- Directed by: V. Dorairaj
- Written by: R Pruthvi Raj (dialogues)
- Screenplay by: V. Dorairaj
- Story by: V. Dorairaj
- Produced by: Ramoji Rao
- Starring: Sharwanand Gopika
- Cinematography: Bharani K. Dharan
- Edited by: Basva Paidireddy
- Music by: Anup Rubens
- Production company: Ushakiran Movies
- Release date: 10 August 2006;
- Country: India
- Language: Telugu

= Veedhi =

Veedhi is a 2006 Telugu-language film directed by V Dorairaj. The film stars Sharwanand and Gopika with Vinay Varma in a negative role.

== Cast ==

- Sharwanand as Surya
- Gopika as Seetha Mahalakshmi
- Vinay Varma as Sivanna
- Nataraj
- Santosh
- Aryan
- M.S. Narayana
- Rallapalli
- Brahmanandam
- Delhi Rajeswari
- Master Siva Varma
- Harsha Vardhan
- Mannava Balayya
- Pilla Prasad
- Kondavalasa
- Jayalalita
- Dil Ramesh
- Jeeva
- P. D. Raju
- Siva Krishna
- Vinod Kumar
- Rajyalakshmi
- Mallikarjuna Rao
- Krishnudu
- Noel Sean

== Production ==
The story is based on a true incident that happened in Bihar. The shooting of the film ended on 3 June 2006. Raju Voopati, who previously directed Dham rechristened himself as V Dorairaj for this film. The film is produced by Ushakiran Movies and has music by Anup Rubens. This film marks Rubens's second collaboration with Ushakiran Movies after Chitram (2000).

== Release and reception==
The film was scheduled to release at the end of June, but was delayed.

The film was released to mixed reviews from critics.

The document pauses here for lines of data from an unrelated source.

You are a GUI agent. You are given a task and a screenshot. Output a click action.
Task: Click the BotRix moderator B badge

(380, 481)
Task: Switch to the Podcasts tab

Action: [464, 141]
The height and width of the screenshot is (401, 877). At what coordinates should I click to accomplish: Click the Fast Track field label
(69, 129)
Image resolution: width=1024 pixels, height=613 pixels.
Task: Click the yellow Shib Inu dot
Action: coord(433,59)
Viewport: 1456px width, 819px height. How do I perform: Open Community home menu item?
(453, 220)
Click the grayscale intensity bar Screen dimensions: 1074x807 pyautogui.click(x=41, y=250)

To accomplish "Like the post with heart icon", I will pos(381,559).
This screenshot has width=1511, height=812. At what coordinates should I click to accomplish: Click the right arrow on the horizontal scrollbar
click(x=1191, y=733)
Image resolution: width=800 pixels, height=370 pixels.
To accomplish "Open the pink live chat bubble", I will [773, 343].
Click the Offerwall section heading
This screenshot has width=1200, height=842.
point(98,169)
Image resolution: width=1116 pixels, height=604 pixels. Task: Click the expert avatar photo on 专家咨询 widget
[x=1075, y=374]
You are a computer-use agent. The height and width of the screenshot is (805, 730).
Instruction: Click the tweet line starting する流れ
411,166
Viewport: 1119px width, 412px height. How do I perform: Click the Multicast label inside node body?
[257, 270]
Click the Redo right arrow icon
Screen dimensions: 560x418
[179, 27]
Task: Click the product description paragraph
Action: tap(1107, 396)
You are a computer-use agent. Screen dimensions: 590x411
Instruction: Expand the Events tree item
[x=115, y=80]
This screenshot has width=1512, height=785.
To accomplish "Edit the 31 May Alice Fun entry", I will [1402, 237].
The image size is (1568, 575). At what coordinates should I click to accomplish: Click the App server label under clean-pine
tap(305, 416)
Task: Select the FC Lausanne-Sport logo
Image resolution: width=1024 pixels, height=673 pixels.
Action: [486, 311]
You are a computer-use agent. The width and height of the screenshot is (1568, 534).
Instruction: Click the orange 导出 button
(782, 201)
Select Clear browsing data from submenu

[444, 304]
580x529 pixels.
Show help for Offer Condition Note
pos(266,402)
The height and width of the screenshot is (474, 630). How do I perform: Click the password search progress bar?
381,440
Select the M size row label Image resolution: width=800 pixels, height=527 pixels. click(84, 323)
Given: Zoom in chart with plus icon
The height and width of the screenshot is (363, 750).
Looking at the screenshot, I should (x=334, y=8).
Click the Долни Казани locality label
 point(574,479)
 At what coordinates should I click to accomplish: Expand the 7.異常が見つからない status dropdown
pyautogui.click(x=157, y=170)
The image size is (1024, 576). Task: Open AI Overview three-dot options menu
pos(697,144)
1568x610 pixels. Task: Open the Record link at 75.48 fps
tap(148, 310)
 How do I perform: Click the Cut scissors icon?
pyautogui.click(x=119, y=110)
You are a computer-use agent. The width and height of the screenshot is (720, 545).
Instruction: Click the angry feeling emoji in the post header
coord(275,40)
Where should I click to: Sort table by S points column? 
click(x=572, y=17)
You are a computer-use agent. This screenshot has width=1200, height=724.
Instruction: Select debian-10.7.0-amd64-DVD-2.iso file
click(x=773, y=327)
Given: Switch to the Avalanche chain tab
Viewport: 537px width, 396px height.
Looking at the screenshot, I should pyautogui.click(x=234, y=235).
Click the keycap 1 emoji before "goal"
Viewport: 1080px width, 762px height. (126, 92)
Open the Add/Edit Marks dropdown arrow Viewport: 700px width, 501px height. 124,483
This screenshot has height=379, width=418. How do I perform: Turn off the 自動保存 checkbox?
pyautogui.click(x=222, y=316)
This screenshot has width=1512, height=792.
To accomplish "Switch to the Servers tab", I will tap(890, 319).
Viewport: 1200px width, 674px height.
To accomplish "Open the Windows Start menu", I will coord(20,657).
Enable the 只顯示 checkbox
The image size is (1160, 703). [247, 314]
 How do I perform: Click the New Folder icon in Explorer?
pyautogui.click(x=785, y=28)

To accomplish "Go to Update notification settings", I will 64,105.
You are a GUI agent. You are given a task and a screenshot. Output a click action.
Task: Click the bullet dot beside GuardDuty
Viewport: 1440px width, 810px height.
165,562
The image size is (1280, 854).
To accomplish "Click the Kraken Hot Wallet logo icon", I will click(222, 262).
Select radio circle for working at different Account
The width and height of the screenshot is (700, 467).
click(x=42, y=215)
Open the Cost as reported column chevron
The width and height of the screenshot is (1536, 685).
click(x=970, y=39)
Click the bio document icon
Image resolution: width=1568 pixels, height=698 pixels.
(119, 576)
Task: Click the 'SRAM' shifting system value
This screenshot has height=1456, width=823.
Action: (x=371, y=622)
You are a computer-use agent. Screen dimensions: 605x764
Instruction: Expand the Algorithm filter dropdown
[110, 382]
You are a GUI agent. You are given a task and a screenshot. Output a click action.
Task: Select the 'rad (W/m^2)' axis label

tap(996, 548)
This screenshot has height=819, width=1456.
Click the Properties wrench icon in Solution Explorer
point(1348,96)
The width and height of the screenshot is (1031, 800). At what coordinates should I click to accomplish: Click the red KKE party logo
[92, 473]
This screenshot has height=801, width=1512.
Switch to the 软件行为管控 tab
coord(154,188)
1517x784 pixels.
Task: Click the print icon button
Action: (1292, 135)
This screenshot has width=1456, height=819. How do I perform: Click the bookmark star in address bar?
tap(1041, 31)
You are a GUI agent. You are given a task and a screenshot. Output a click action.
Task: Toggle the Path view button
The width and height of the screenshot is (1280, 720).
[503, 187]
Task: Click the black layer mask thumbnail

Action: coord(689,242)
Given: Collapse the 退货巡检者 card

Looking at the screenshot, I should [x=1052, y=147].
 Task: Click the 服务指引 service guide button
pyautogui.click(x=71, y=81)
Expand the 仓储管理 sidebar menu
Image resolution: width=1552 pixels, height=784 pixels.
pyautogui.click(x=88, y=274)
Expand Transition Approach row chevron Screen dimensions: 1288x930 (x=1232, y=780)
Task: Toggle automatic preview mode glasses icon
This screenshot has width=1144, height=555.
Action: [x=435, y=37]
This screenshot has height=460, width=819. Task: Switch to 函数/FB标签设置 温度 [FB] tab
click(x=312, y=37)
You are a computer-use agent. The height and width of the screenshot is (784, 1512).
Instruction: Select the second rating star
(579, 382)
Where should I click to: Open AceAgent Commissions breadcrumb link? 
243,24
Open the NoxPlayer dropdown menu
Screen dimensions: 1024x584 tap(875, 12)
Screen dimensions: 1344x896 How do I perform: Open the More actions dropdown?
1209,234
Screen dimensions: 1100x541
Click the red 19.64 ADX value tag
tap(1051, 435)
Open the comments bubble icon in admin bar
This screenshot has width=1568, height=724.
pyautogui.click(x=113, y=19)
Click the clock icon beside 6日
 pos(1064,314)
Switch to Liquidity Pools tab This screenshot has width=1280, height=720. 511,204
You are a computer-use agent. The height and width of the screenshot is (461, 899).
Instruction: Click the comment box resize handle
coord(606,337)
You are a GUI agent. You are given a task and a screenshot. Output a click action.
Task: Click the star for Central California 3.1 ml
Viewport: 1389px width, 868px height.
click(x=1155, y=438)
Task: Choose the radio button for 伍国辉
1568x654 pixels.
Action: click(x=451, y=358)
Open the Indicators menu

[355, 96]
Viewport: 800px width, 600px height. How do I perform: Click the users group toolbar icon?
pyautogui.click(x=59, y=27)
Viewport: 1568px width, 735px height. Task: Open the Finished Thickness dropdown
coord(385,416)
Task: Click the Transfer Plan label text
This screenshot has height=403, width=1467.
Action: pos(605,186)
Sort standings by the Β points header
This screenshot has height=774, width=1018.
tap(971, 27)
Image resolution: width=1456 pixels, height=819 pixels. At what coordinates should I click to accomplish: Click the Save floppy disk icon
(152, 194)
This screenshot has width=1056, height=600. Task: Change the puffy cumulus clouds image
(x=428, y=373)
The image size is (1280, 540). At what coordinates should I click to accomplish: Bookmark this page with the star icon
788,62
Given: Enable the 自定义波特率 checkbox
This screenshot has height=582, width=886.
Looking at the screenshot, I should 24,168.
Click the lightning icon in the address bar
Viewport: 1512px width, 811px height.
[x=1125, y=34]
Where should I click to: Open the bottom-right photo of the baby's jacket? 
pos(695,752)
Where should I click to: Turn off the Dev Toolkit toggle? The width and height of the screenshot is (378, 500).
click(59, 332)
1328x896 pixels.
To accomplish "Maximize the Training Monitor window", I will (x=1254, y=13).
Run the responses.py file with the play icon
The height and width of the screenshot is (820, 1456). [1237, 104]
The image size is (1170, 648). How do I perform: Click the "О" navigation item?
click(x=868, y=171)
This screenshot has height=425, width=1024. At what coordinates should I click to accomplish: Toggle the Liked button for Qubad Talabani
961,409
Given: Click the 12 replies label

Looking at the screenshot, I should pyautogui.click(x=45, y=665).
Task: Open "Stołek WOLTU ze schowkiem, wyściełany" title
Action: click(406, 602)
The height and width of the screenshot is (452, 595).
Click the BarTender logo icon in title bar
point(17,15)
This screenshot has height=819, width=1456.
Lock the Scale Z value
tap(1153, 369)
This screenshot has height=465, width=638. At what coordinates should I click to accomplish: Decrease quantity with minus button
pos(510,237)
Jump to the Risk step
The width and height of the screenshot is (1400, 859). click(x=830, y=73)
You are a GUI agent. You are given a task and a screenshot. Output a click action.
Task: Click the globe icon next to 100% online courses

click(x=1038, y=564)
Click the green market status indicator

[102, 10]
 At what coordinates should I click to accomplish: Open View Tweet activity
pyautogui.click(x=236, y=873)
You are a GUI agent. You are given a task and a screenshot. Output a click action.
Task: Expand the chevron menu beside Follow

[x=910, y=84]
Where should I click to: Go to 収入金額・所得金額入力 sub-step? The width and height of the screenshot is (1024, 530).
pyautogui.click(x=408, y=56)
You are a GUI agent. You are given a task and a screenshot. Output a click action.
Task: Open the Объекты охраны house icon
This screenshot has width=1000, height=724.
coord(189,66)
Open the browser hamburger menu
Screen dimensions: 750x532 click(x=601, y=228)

Sify gave the film a rating of three out of five and wrote that "Veedhi is a dead end and most inept movie of the year award should go to its director Dorairaj". The Full Hyderabad wrote that "The film has lesser logic than a bowl of goldfish – what lend it some platform of watchability are the performances". On the contrary, the critic praised the comedy sequences and performances of the newcomers. Telugu Cinema wrote "Director Dorairaj’s handling of the film is amateurish. After his dumb debut (Dhum) he comes again with turkey".